L’allocataire contestait la récupération d’un trop-perçu de 445,16 euros portant sur la période de mai à juillet 2023. L’organisme payeur soutenait que des déclarations relatives à une activité à temps partiel avaient ouvert un droit à la prestation partagée d’éducation de l’enfant, entraînant un recalcul corrélatif du complément et l’apparition d’un indu.

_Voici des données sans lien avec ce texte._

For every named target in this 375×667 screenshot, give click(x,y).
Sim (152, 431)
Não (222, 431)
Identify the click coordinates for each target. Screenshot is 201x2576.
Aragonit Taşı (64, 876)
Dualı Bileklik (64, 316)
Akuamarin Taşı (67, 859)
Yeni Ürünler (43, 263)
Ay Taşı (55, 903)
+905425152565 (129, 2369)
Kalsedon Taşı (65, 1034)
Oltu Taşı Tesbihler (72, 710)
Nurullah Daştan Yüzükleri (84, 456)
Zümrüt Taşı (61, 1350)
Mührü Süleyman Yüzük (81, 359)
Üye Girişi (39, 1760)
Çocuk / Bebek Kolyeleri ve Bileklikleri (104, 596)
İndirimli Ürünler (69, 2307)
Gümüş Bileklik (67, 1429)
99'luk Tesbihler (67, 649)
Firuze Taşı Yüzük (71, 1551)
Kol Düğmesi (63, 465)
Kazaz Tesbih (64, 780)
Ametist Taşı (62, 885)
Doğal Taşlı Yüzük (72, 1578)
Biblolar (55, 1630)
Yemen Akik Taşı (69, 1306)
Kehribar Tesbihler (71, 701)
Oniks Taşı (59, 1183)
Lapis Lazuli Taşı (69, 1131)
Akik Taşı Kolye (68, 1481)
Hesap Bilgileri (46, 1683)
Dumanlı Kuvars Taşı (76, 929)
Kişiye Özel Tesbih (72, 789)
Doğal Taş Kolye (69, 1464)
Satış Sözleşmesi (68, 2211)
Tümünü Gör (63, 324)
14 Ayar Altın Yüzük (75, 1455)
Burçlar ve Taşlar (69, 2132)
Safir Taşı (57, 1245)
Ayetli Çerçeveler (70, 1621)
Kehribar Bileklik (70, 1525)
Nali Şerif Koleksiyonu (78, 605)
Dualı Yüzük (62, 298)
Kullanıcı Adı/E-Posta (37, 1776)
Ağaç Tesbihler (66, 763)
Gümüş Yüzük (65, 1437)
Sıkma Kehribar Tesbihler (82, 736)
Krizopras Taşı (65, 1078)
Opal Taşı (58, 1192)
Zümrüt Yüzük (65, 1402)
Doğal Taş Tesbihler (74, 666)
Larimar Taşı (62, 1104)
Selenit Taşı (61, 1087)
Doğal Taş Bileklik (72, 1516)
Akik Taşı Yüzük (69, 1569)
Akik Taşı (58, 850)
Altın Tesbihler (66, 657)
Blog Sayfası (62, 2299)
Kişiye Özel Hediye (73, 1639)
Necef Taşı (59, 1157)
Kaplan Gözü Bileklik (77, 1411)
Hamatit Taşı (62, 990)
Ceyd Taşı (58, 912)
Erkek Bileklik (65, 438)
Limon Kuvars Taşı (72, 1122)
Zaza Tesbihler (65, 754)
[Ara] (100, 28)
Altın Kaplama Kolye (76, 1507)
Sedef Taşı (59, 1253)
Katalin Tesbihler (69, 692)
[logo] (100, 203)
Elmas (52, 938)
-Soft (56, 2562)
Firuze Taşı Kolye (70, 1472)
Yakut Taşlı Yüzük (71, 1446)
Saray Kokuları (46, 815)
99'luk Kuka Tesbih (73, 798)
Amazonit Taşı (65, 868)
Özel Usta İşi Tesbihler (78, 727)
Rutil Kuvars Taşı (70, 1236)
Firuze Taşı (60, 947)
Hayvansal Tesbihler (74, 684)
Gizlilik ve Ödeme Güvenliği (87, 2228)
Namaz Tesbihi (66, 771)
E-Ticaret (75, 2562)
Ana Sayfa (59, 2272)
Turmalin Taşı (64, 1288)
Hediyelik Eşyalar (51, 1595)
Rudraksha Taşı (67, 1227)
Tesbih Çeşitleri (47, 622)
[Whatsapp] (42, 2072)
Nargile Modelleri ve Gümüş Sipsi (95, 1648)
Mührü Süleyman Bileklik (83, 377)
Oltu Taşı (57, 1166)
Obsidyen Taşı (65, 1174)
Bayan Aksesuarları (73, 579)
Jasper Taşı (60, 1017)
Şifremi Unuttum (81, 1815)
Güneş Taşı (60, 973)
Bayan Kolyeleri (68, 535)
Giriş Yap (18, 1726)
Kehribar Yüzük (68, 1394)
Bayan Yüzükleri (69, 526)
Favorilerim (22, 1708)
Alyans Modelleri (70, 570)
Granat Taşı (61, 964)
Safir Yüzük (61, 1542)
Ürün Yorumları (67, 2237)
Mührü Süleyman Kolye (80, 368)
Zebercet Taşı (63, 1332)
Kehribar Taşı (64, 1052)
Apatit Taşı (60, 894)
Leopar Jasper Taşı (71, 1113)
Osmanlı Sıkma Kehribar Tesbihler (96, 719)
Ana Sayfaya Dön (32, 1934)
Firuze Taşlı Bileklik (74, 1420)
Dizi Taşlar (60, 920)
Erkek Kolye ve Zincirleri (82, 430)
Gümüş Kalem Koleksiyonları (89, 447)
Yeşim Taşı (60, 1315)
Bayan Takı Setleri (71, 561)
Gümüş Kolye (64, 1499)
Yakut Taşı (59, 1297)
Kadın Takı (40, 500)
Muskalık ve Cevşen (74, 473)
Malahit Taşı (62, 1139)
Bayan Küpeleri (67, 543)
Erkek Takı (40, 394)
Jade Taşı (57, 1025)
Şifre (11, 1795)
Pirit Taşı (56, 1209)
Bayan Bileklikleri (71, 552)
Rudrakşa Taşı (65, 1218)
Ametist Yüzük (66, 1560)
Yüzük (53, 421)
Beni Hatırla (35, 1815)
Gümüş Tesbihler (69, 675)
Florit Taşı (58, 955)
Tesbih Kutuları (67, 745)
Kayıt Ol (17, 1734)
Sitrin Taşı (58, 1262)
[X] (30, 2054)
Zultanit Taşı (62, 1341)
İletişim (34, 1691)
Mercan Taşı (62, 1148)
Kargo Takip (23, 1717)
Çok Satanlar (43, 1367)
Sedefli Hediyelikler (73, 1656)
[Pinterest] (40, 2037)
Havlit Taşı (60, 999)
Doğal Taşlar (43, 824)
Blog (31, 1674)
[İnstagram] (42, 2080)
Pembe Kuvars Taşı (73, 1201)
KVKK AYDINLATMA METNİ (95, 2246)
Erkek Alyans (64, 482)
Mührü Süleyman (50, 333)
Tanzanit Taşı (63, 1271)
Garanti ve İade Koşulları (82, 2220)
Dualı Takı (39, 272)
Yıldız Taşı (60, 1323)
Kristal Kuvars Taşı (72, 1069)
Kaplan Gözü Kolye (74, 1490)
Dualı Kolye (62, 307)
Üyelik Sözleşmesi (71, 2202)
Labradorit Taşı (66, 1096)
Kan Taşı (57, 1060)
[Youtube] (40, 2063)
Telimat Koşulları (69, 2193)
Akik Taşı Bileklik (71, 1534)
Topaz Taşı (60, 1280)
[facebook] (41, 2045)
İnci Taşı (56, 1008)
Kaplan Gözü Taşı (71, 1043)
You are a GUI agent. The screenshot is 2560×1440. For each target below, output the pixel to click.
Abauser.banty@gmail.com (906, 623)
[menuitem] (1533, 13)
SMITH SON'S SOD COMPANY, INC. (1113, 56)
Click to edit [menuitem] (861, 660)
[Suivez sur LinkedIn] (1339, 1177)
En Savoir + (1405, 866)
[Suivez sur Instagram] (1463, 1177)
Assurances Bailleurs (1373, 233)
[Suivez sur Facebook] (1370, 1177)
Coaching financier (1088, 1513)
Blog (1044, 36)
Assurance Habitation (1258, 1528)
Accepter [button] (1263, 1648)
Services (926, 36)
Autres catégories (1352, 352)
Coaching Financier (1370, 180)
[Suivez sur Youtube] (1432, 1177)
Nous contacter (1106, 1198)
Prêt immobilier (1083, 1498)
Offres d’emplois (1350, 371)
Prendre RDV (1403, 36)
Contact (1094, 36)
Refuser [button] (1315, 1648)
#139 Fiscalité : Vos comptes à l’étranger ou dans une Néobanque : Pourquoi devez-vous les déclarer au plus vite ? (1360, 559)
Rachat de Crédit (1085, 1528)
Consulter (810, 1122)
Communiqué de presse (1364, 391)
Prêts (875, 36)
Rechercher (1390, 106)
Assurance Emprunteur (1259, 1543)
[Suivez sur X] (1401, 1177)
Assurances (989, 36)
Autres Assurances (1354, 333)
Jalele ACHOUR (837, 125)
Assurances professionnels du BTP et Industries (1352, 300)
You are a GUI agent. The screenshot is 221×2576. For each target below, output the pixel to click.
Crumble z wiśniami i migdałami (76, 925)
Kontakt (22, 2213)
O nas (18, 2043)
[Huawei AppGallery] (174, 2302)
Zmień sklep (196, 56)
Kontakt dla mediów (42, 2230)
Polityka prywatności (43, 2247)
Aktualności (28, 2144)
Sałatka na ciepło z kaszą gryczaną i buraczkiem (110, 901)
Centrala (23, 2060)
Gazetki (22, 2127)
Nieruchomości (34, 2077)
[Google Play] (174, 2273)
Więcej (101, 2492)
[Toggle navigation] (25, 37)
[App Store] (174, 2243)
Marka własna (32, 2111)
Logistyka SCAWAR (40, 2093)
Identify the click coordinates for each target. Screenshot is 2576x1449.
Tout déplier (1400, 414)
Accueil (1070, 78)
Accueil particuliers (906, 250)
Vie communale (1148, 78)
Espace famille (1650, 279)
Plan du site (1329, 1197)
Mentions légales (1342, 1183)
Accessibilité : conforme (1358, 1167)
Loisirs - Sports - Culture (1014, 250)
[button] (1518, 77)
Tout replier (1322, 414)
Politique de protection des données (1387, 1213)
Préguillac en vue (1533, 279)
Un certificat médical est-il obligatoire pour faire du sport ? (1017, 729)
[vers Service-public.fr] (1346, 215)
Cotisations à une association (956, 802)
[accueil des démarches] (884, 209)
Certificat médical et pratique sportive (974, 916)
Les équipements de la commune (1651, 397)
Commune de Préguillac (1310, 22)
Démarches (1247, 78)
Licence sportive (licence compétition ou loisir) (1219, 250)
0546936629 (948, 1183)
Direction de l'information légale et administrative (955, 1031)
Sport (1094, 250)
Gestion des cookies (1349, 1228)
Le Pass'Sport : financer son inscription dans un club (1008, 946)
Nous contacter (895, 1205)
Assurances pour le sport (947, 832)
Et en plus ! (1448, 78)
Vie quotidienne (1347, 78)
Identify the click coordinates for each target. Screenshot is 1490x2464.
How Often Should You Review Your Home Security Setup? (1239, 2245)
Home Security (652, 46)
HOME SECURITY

La saisine a été opérée par courrier recommandé du 25 mai 2024. À l’audience du 28 mars 2025, l’organisme était représenté et sollicitait la confirmation de la décision de la commission de recours amiable, tandis que le demandeur, régulièrement convoqué, n’a ni comparu ni été représenté. Le jugement rappelle à cet égard: « En application des dispositions de l'article 455 du code de procédure civile, il est renvoyé aux conclusions des parties pour un plus ample exposé des faits, des moyens invoqués et des prétentions émises. » Puis, « L'affaire a été mise en délibéré au 25 juillet 2025 par mise à disposition au Greffe. »

La question de droit portait sur les conditions de récupération d’un indu de complément à la suite d’une modification de la quotité de travail ouvrant droit à la prestation partagée, et sur la charge de la preuve pesant sur chaque partie en cas de contestation du redressement. Le tribunal déclare le recours recevable, juge la récupération fondée et confirme la décision de recours amiable, tout en mettant les dépens à la charge du demandeur.